Collected data entries:
********************
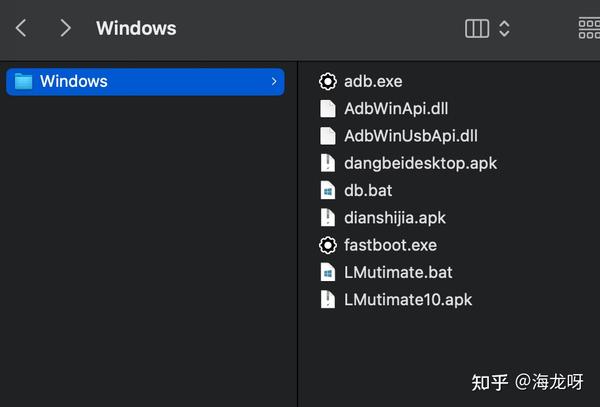600x407 pixels.
Task: Go back with the left chevron
Action: 21,28
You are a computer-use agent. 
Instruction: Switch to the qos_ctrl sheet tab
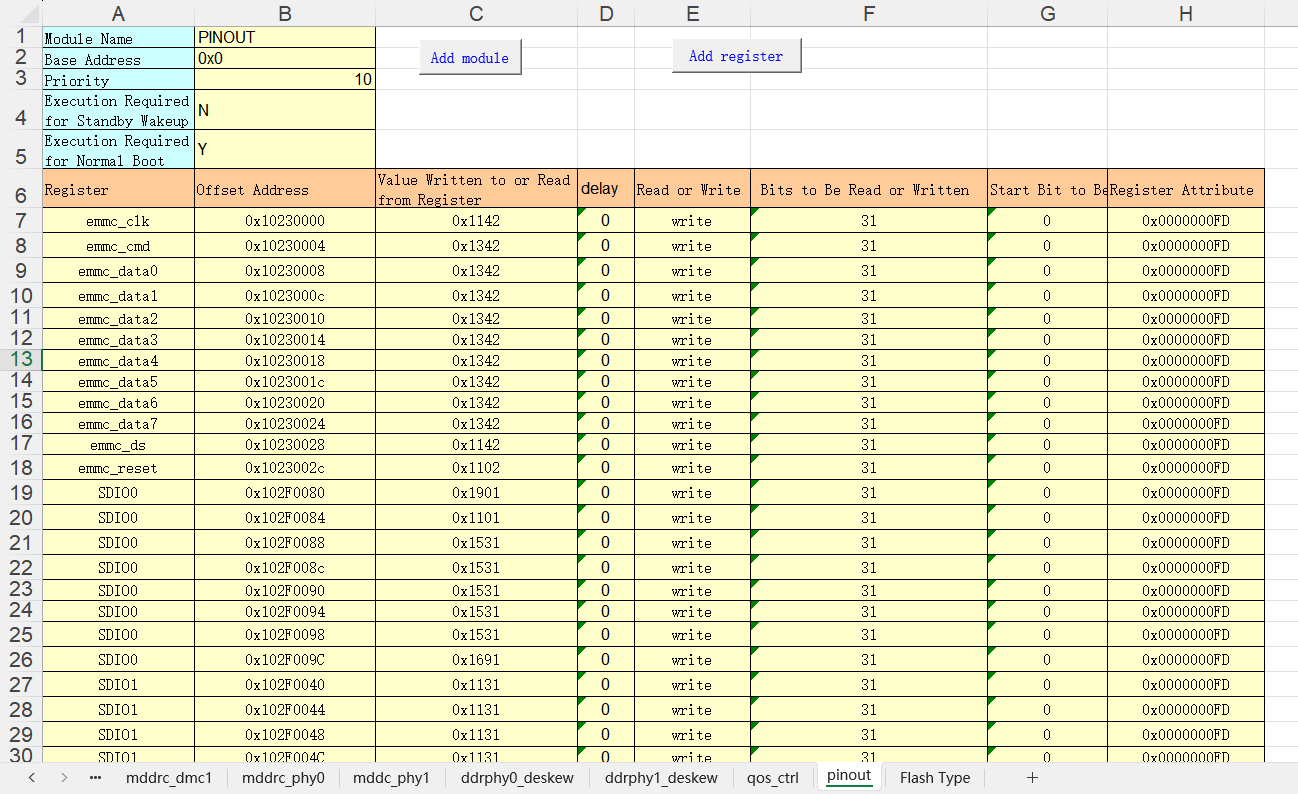click(x=773, y=777)
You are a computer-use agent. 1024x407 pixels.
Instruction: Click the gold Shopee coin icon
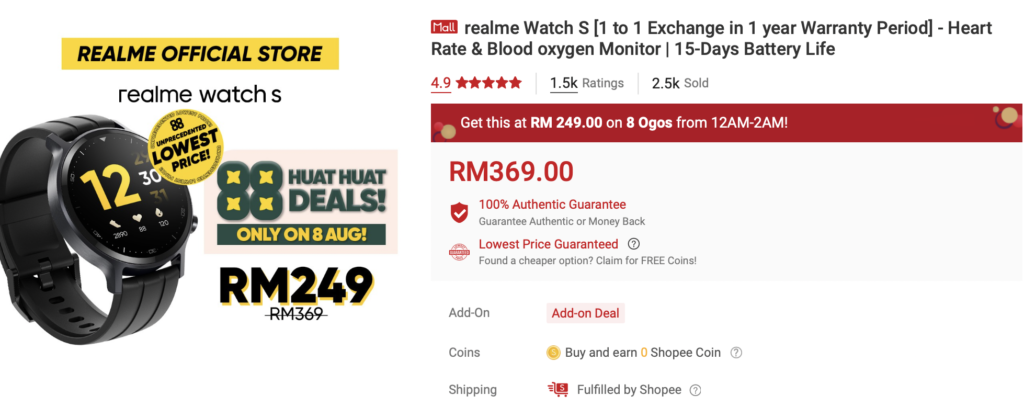553,353
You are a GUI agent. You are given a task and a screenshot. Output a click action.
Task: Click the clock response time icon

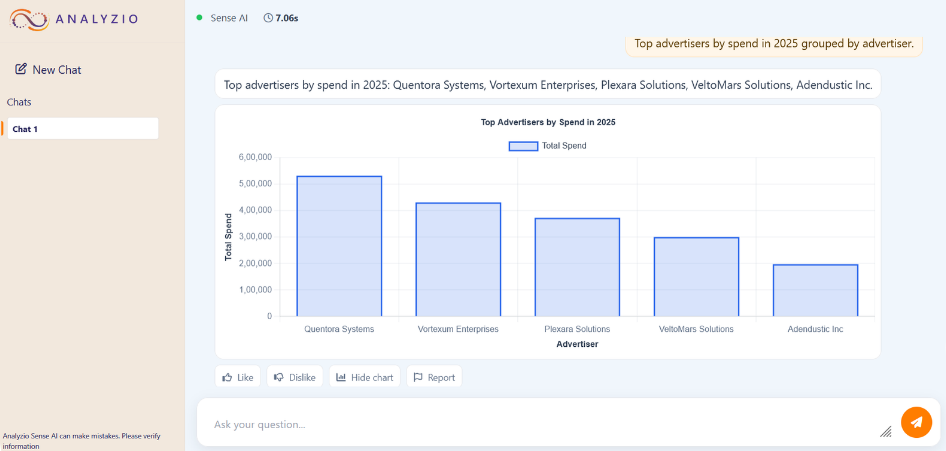tap(268, 18)
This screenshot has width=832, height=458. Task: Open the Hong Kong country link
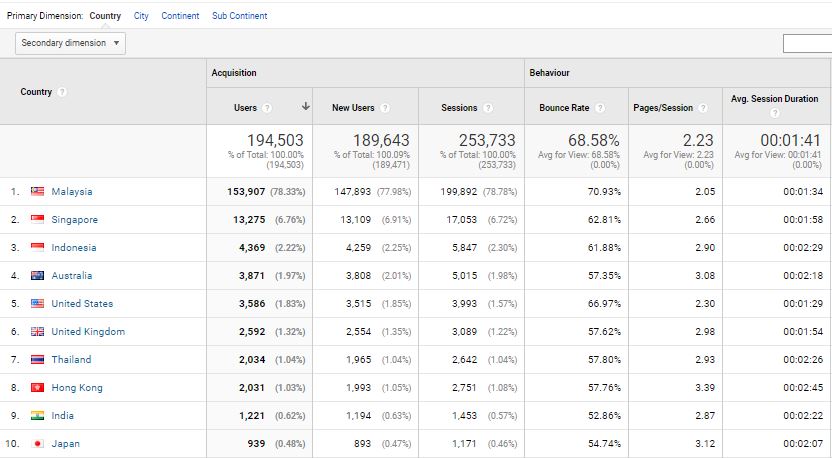point(77,388)
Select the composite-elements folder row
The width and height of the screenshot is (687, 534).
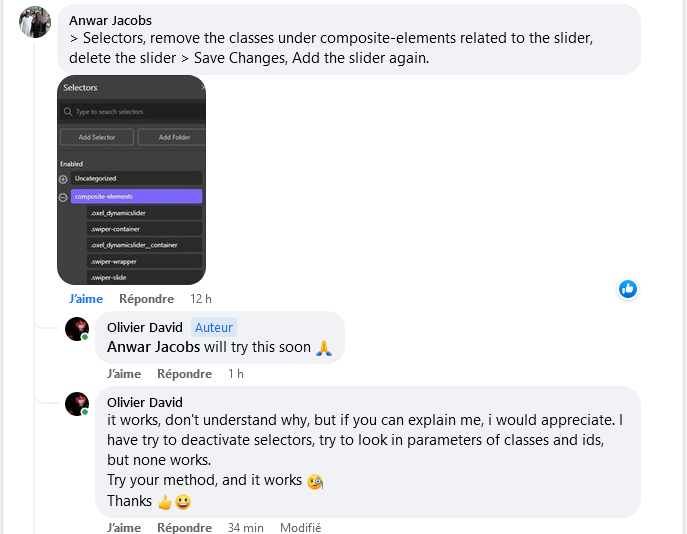pyautogui.click(x=136, y=196)
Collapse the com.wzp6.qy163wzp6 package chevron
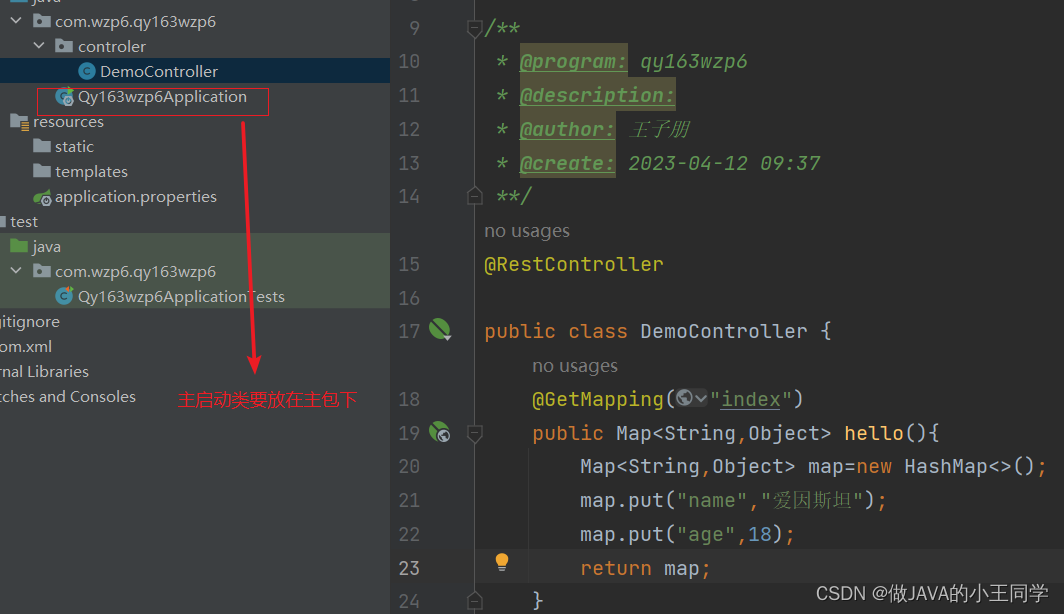 pyautogui.click(x=15, y=20)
********************
Task to complete — Copy out only the lines from the one containing "This screenshot has" to the end of the entries, unchanged. Drop the pictures.

Answer to this problem —
This screenshot has width=832, height=458. Task: Open the Hong Kong country link
point(77,388)
Select the composite-elements folder row
The width and height of the screenshot is (687, 534).
pyautogui.click(x=136, y=196)
Collapse the com.wzp6.qy163wzp6 package chevron
 pyautogui.click(x=15, y=20)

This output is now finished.